## DDQN in Hockey Enviroment - Evaluation

Evaluate a trained DDQN against various environments

Base DQN implementation adapted from HW7

In [1]:
import copy
import os
import sys
from importlib import reload

import numpy as np
from tqdm.notebook import tqdm

# Adding the parent directory to the path to enable importing
root_dir = os.path.dirname(os.path.abspath("../"))
if root_dir not in sys.path:
    sys.path.append(root_dir)

import DDQN.DDQN as ddqn
from DDQN.dqn_action_space import CustomActionSpace
from DDQN.DQN import TargetDQNAgent, DoubleDQNAgent
from DDQN.DDQN import DuelingDQNAgent, DoubleDuelingDQNAgent
from DDQN.dqn_evaluation import compare_agents, display_stats
from DDQN.dqn_trainer import RandomWeaknessBasicOpponent, SACOpponent
import hockey.hockey_env as h_env

reload(h_env)
reload(ddqn)

  logger.warn(f"Overriding environment {new_spec.id} already in registry.")
  logger.warn(f"Overriding environment {new_spec.id} already in registry.")
  logger.warn(f"Overriding environment {new_spec.id} already in registry.")
  logger.warn(f"Overriding environment {new_spec.id} already in registry.")
  logger.warn(f"Overriding environment {new_spec.id} already in registry.")
  logger.warn(f"Overriding environment {new_spec.id} already in registry.")

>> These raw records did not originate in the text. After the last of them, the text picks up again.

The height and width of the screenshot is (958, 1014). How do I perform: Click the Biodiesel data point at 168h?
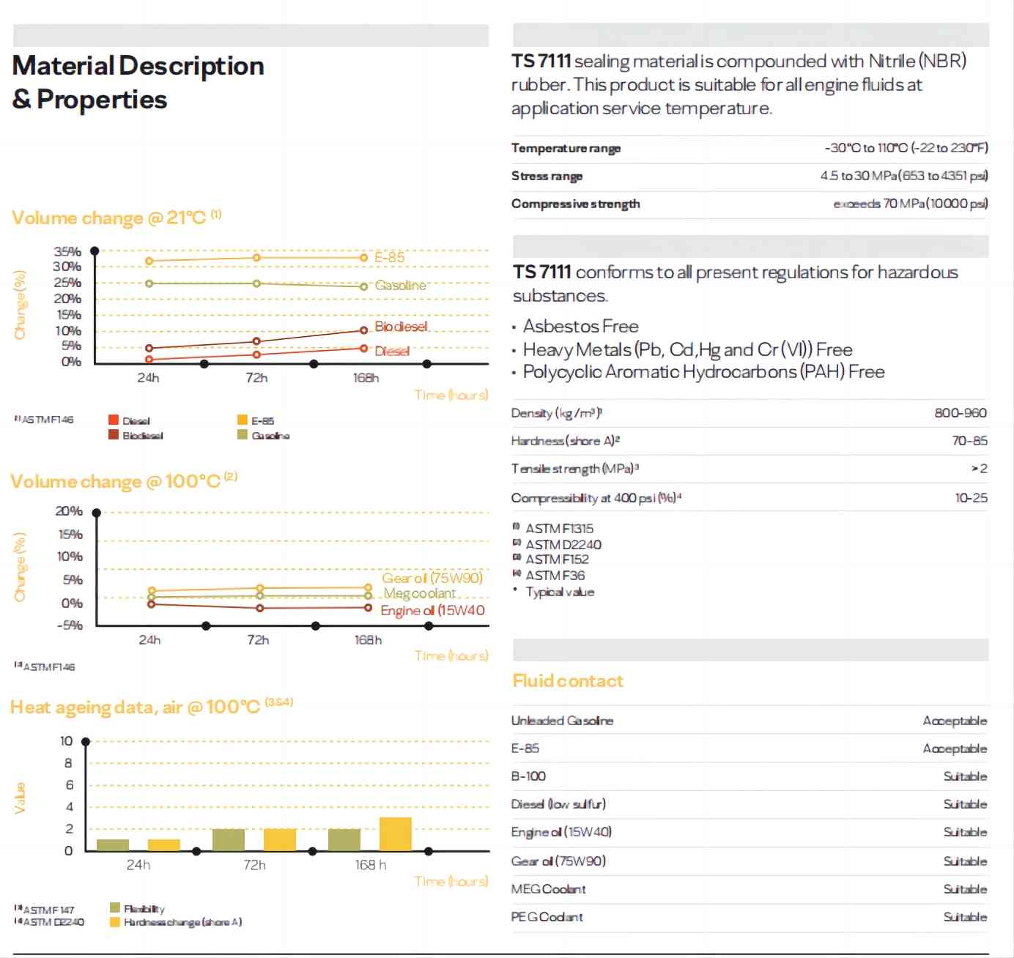363,330
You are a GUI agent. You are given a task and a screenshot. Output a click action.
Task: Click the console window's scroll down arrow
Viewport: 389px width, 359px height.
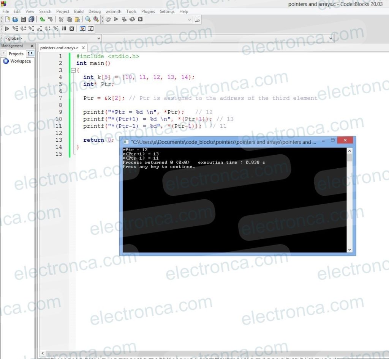tap(349, 249)
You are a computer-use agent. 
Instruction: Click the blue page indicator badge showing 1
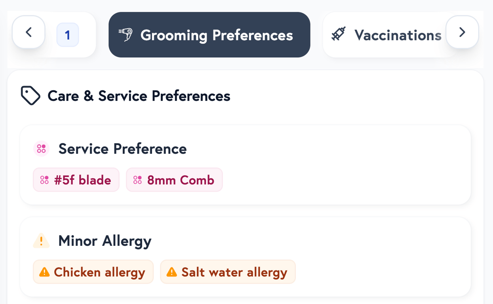click(67, 35)
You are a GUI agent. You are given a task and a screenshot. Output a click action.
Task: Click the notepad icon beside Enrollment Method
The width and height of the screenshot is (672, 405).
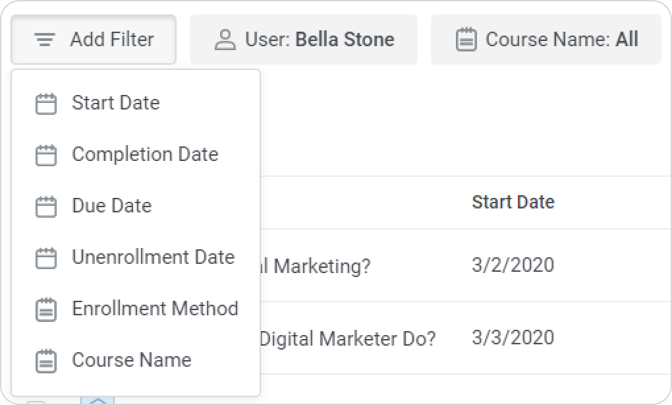click(x=45, y=309)
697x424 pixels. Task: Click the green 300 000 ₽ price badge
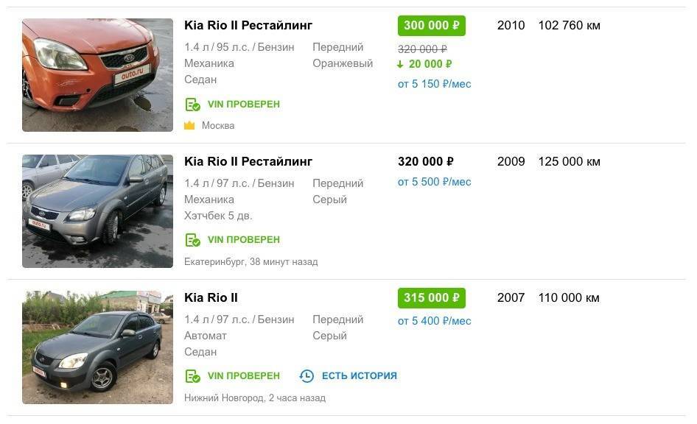point(432,26)
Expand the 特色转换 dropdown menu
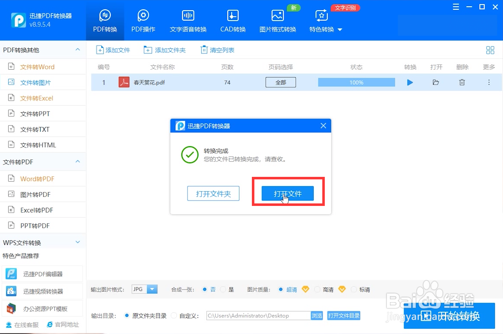This screenshot has height=334, width=503. pyautogui.click(x=340, y=30)
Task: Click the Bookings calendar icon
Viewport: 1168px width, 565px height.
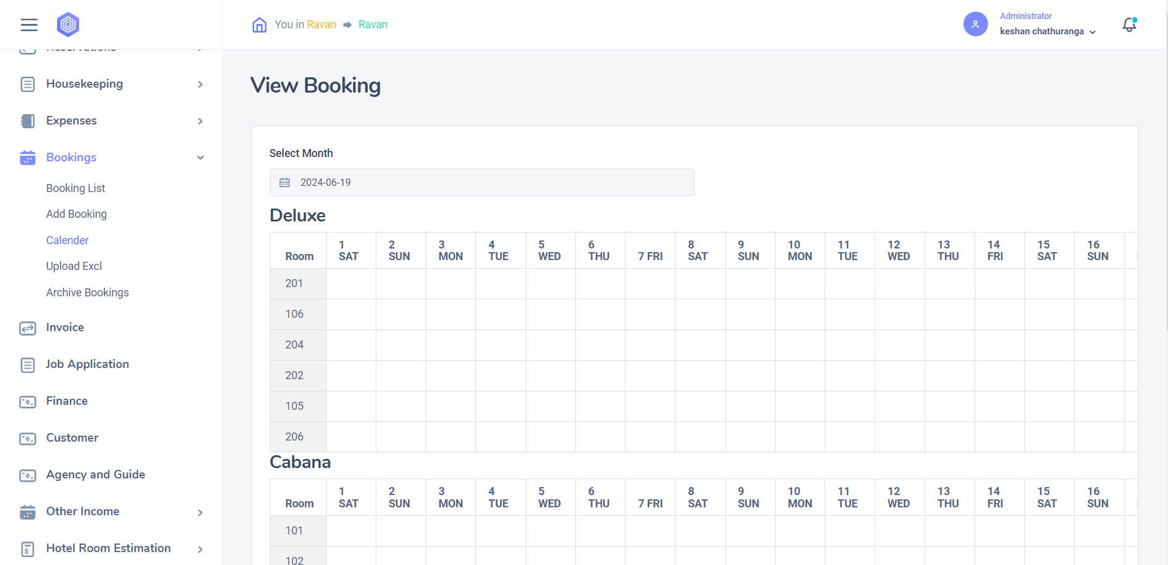Action: (28, 158)
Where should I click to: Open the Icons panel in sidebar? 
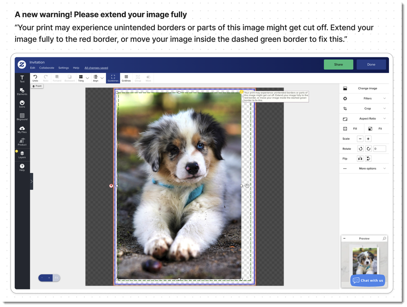(x=22, y=104)
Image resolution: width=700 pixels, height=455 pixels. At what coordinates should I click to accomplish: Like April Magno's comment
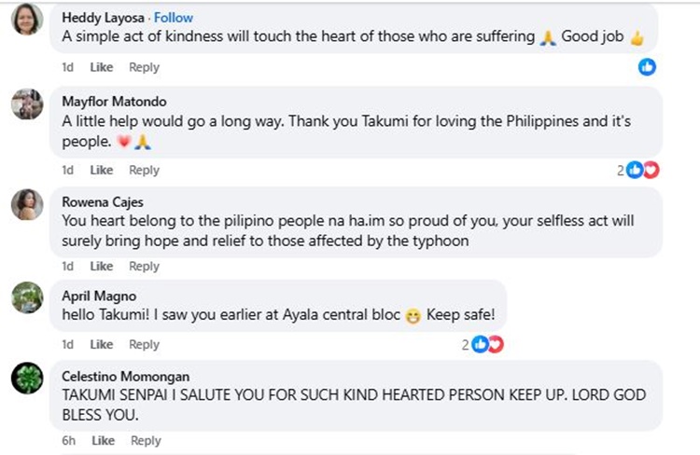102,344
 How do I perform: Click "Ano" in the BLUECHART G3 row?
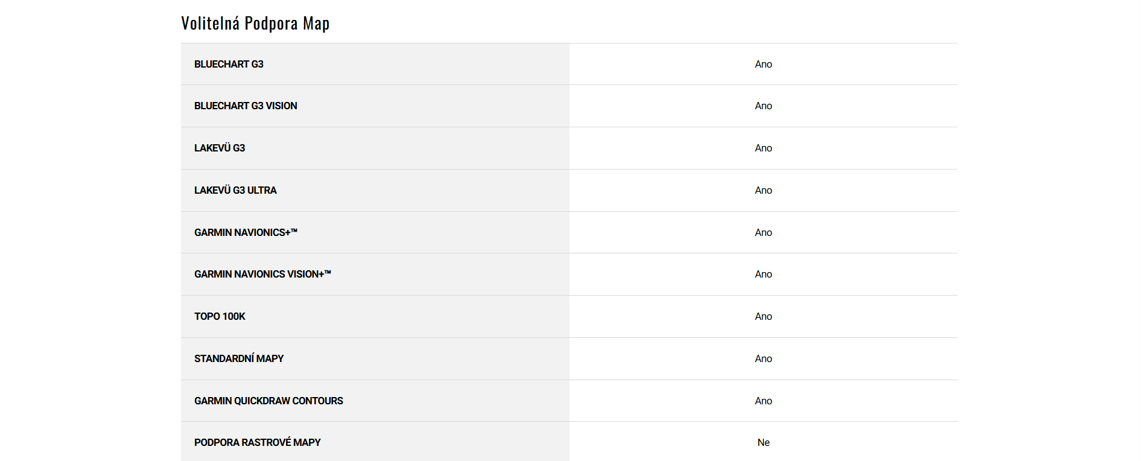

<module 'DDQN.DDQN' from '/home/kivanc/ders/RL/project/RL-Hockey/DDQN/DDQN.py'>

In [2]:
def running_mean(x, N):
    cumsum = np.cumsum(np.insert(x, 0, 0)) 
    return (cumsum[N:] - cumsum[:-N]) / float(N)

## Environment & Agent Initialization

In [18]:
env = h_env.HockeyEnv(mode=h_env.Mode.NORMAL)
env.reset()
act_space = CustomActionSpace()

In [23]:
agent_player = DoubleDuelingDQNAgent(
    env.observation_space,
    act_space,
    hidden_sizes=[512],
    hidden_sizes_A=[512, 512],
    hidden_sizes_V=[512, 512],
    use_torch=True
)

if isinstance(agent_player.action_space, CustomActionSpace):
    discrete_to_continuous = CustomActionSpace.discrete_to_continuous
else:
    discrete_to_continuous = env.discrete_to_continous_action

In [12]:
# agent_player = DoubleDQNAgent(
#     env.observation_space,
#     env.discrete_action_space,
#     hidden_sizes=[2048],
#     use_torch=False
# )

In [24]:
STATE_PATH = "./models/doub-duel-dqn-per-4it-custactspc/Q_model_best_strong_ep58800_wr0.97.ckpt"

In [25]:
agent_player.load_state(STATE_PATH)

agent_opp_weak = h_env.BasicOpponent(weak=True)
agent_opp_strong = h_env.BasicOpponent(weak=False)
agent_opp_random = RandomWeaknessBasicOpponent(0.2)
#agent_opp_self = copy.deepcopy(agent_player)
# FIXME: This is a hack to avoid copying, see FIXME in dqn_trainer.py
agent_opp_self = DoubleDuelingDQNAgent(
    env.observation_space,
    agent_player.action_space,
    hidden_sizes=[512],
    hidden_sizes_A=[512, 512],
    hidden_sizes_V=[512, 512],
    use_torch=True
)
agent_opp_self.load_state(STATE_PATH)
agent_opp_sac = SACOpponent(env=env, pth_dir="/home/kivanc/ders/RL/project/muhteshember-models/karahan-sac/champion2.pth")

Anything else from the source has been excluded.